The response must consist of each line in the listing that has the word "text" in it.

-=-=-=-=-

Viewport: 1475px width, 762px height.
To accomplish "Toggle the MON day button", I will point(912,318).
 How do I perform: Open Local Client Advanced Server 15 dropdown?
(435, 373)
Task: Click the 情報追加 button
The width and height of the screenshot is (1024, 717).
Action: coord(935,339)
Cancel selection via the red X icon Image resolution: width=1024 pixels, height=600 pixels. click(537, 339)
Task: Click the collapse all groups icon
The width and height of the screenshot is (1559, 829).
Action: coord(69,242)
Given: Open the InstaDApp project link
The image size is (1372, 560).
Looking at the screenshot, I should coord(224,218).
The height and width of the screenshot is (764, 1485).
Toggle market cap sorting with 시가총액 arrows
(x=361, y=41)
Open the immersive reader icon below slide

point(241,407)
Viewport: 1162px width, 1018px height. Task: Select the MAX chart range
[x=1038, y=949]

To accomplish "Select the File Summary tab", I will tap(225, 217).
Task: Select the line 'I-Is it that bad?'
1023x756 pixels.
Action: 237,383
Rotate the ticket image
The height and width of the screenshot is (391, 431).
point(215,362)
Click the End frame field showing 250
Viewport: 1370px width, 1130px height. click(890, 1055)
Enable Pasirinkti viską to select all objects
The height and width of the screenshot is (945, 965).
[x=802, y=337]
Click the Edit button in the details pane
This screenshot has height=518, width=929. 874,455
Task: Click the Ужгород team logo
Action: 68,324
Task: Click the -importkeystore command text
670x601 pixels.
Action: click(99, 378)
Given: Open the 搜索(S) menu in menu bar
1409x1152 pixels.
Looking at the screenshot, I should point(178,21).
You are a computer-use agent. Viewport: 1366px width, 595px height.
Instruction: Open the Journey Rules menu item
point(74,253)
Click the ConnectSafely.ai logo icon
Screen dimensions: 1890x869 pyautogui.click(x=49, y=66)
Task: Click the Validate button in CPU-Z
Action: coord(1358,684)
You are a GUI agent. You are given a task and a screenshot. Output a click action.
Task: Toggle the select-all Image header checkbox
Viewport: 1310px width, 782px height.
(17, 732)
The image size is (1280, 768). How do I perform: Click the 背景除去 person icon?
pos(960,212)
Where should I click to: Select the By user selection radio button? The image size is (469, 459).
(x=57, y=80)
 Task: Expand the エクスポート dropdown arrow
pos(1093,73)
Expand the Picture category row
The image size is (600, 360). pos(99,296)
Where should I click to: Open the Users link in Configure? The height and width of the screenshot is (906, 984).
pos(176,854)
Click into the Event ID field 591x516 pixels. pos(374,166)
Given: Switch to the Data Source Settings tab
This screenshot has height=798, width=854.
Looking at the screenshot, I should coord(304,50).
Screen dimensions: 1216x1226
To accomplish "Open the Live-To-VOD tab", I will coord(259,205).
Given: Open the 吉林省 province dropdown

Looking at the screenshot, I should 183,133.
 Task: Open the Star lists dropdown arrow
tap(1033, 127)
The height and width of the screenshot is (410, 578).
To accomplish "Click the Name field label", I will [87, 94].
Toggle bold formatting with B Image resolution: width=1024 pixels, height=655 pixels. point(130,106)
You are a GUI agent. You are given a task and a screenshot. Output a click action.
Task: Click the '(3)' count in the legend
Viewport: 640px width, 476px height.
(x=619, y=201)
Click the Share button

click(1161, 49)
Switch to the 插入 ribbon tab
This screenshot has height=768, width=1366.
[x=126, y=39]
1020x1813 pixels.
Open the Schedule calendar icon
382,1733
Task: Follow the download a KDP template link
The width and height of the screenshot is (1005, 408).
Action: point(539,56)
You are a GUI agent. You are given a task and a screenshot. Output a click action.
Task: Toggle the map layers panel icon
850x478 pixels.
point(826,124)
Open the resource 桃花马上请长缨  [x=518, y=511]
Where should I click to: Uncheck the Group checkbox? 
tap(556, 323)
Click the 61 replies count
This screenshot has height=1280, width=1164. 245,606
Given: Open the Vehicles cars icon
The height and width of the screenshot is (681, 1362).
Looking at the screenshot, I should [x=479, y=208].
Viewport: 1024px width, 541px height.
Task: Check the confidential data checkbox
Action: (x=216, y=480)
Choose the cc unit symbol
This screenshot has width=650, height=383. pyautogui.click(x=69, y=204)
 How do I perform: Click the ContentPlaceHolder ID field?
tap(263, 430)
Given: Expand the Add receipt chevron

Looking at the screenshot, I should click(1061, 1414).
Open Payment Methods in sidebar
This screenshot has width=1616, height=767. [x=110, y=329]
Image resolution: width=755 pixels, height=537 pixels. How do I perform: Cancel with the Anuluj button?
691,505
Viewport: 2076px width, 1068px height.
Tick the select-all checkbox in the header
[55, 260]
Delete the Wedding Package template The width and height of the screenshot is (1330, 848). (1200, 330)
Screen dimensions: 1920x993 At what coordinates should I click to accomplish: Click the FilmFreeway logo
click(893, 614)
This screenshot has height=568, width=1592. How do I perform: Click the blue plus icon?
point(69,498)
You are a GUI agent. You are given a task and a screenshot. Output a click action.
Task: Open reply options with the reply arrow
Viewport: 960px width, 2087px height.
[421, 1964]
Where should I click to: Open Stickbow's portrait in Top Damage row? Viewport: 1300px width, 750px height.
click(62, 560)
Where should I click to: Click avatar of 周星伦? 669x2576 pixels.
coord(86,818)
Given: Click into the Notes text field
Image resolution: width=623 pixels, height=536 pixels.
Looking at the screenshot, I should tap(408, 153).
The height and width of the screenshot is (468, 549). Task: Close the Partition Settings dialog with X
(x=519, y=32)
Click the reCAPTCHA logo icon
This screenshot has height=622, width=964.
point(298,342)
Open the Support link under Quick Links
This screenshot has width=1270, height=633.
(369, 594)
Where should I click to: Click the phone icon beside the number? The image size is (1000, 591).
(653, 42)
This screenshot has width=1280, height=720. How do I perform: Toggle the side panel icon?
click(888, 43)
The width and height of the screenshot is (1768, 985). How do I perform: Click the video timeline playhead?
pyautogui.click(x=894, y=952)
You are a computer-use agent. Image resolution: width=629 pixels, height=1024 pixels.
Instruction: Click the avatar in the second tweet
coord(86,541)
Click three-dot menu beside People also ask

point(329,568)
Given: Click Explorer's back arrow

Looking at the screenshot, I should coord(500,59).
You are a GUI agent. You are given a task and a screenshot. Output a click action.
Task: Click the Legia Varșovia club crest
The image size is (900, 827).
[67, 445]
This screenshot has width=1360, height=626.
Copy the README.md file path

-=-=-=-=-

- Your solution
Task: Click the -importkeystore command text
Given: Click into the Notes text field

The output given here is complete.